Berdasarkan hasil penelitian pasca pembebasan lahan, tidak diperoleh informasi terkait adanya konflik antara pemilik lahan dan Tim Pembebasan Lahan
ketika proses pembebasan berlangsung. Potensi konflik yang dikhawatirkan muncul pada proses pemberian uang ganti rugi adalah ketidakcocokan harga ganti
rugi, dan penyerahan uang ganti rugi kepada pihak yang tidak berhak. Pada kenyataannya dua faktor ini tidak terlihat menyebabkan konflik antara pemilik
dan tim pembebasan lahan. Konflik yang terjadi justru dalam internal keluarga beberap reponden pemilik lahan. Konflik ini diakui oleh tiga responden yang
mengalami konflik internal keluarga. Berdasarkan pengakuan responden, konflik terjadi ketika uang ganti rugi diterima dan dibagikan kepada anggota keluarga
pemilik lahan, dimana terdapat anggota keluarga yang tidak menyetujui komposisi pembagian uang ganti rugi di antara merekea. Pada kasus ini, lahan yang dimiliki
oleh tiga responden ini berstatus bukan milik pribadi akan tetapi masih merupakan milik orang tua atau mertua yang belum dibagikan kepada ahli waris. Seiring
dengan berjalannya waktu, adanya komunikasi intensif dan tumbuhnya rasa saling pengertian di antara para anggota keluarga, konflik internal tersebut akhirnya
reda. Saat ini, konflik internal tersebut sudah hilang menurut pengakuan tiga responden tersebut.

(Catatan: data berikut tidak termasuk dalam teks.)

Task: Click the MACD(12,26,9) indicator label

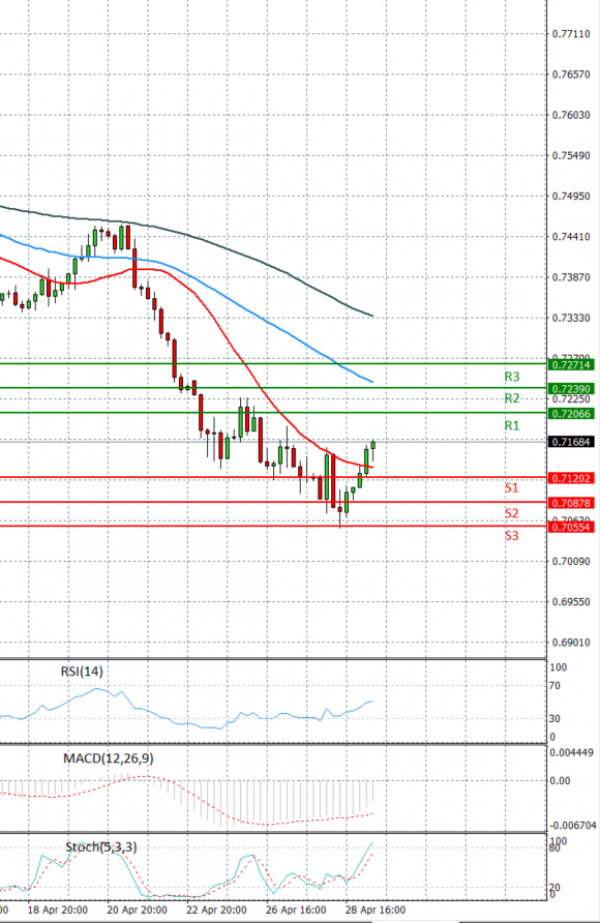Action: [107, 758]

Menurut Warokka et al 2006 konflik lahan umumnya didahului dengan sengketa lahan yang tidak terselesaikan dengan baik. Untuk menghindari
sengketa, semua bagian dari prosedur pembebasan lahan harus dilakukan dengan benar. Beberapa tahapan penting yang harus dilakukan untuk menghindari
terjadinya sengketa lahan adalah: pembentukan tim pembebasan tanah, pelaksanaan sosialisasi kepada masyarakat, pengukuran tanah yang benar,
inventarisasi pemilik dan status kepemilikan tanah, penetapan nilai ganti rugi yang disepakati pemilik lahan dan pembeli, dan penyerahan uang ganti rugi
kepada pihak yang betul-betul berhak. Dalam pelaksanaan pembebasan lahan untuk pembangunan jaringan transmisi ini, nampaknya telah melakukan
41
mekanisme dan prosedur pembebasan yang benar sehingga tidak terjadi konflik antara pemilik dan pembeli lahan.